14 We know that the law is spiritual; but I am unspiritual, sold as a slave to sin. 15 I do not understand what I do. For what I want to do I do not do, but what I hate I do. 16 And if I do what I do not want to do, I agree that the law is good. 17 As it is, it is no longer I myself who do it, but it is sin living in me.18 For I know that good itself does not dwell in me, that is, in my sinful nature. For I have the desire to do what is good, but I cannot carry it out.19 For I do not do the good I want to do, but the evil I do not want to do—this I keep on doing. 20 Now if I do what I do not want to do, it is no longer I who do it, but it is sin living in me that does it.

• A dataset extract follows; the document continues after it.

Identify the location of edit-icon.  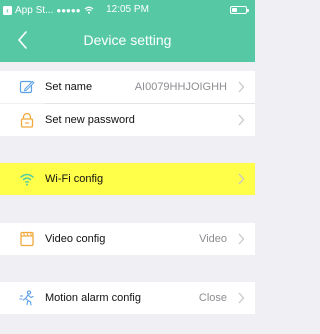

21 So I find this law at work: Although I want to do good, evil is right there with me. 22 For in my inner being I delight in God’s law; 23 but I see another law at work in me, waging war against the law of my mind and making me a prisoner of the law of sin at work within me. 24 What a wretched man I am! Who will rescue me from this body that is subject to death? 25 Thanks be to God, who delivers me through Jesus Christ our Lord!

So then, I myself in my mind am a slave to God’s law, but in my sinful nature a slave to the law of sin.

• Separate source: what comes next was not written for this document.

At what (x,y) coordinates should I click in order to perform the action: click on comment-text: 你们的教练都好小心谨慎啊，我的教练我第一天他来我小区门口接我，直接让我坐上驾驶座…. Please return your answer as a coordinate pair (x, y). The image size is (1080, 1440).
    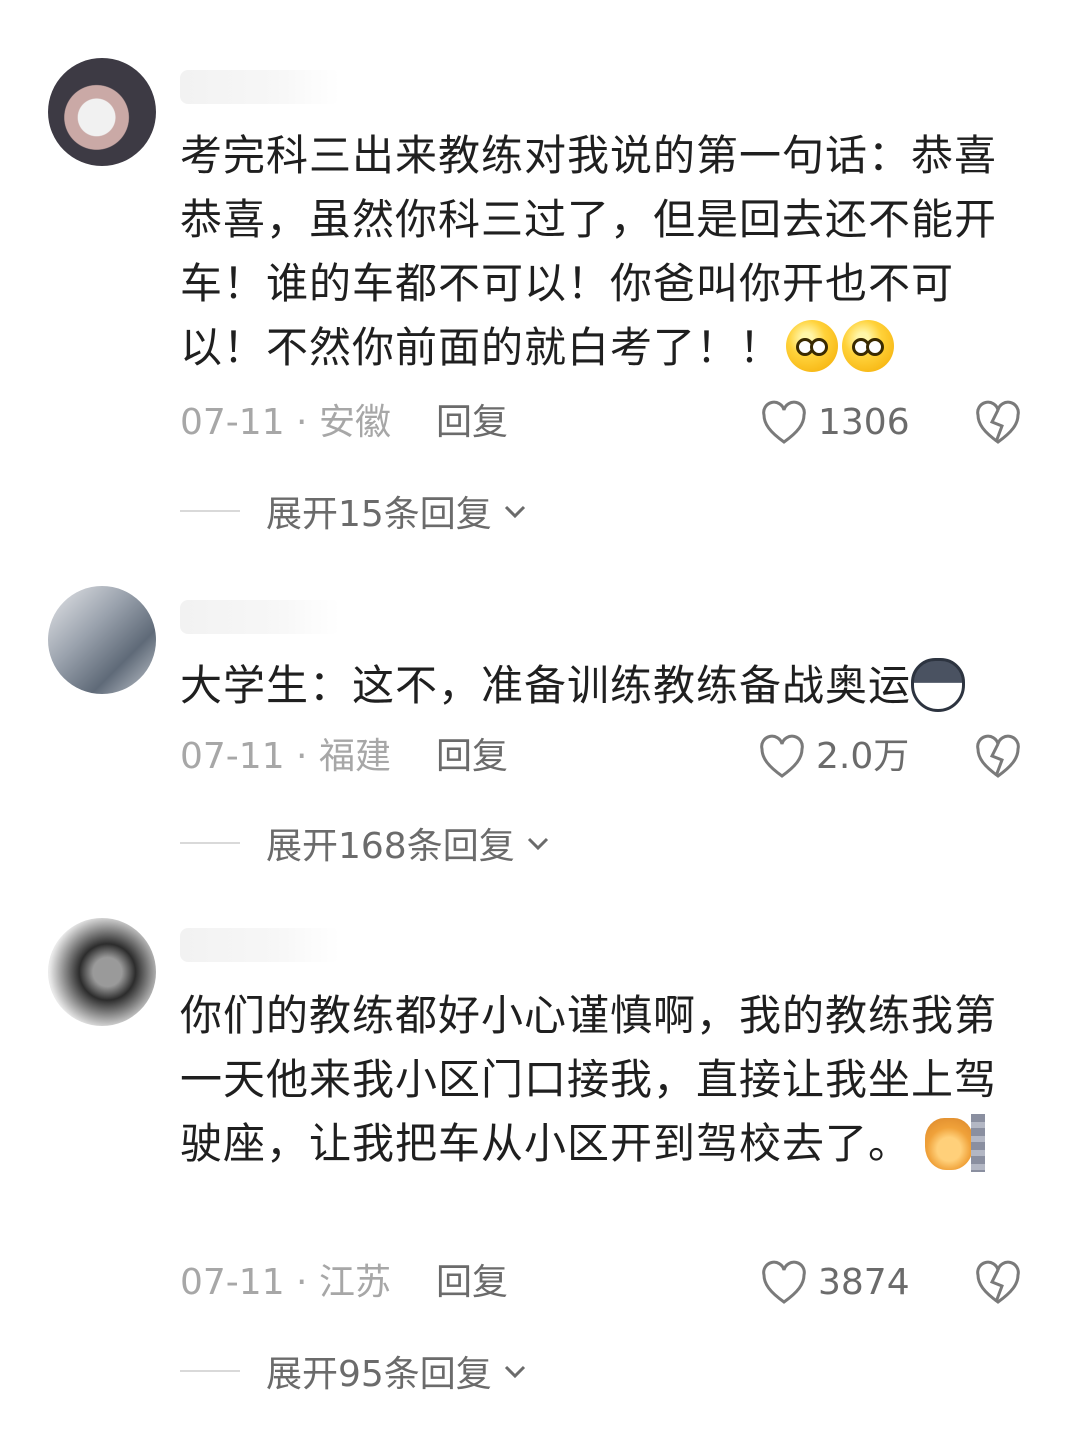
    Looking at the image, I should click on (605, 1080).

I hope so. There’s hope here there.

Maybe also Romans 8:

5 Those who live according to the flesh have their minds set on what the flesh desires; but those who live in accordance with the Spirit have their minds set on what the Spirit desires. 6 The mind governed by the flesh is death, but the mind governed by the Spirit is life and peace. 7 The mind governed by the flesh is hostile to God; it does not submit to God’s law, nor can it do so. 8 Those who are in the realm of the flesh cannot please God.

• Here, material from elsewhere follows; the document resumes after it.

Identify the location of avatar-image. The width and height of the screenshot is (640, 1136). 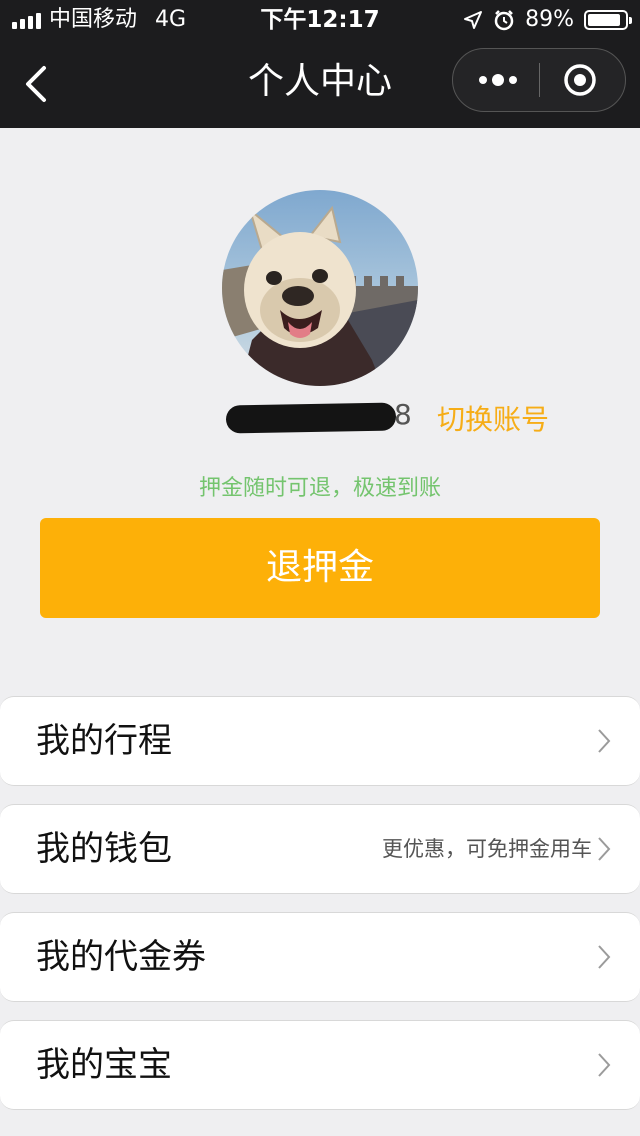
(320, 288).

9 You, however, are not in the realm of the flesh but are in the realm of the Spirit, if indeed the Spirit of God lives in you. And if anyone does not have the Spirit of Christ, they do not belong to Christ. 10 But if Christ is in you,then even though your body is subject to death because of sin, the Spirit gives lifebecause of righteousness. 11 And if the Spirit of him who raised Jesus from the dead is living in you, he who raised Christ from the dead will also give life to your mortal bodies because of his Spirit who lives in you.

But these are not so much about denying the self, but its being changed into something it was always intended to be.

MacDonald’s sermon text is:

‘And he said unto all, If any man would come after me, let him deny himself, and take up his cross daily, and follow me. For whosoever would save his life shall lose it; but whosoever shall lose his life for my sake, the same shall save it.’–ST LUKE ix. 23, 24.

This is different from the “self”.

I would love to hear Paul’s response too.

I’m with you in finding this one unnerving. Though my respect for MacDonald propels me to more of a “I need to read where he goes with this to see if he makes his case.” If he was insisting on some sort of gnostic “flesh = evil / spiritual = righteous” formula, then - I’m with you and would not follow him there. But since I don’t think that’s a biblically defensible stand, I don’t think MacDonald would go there either.

As far as total and complete submission to Christ goes, though, … it’s a bit hard to disagree with that, though living it … I see this as MacDonald’s “over-the-top” piety on complete and naked display.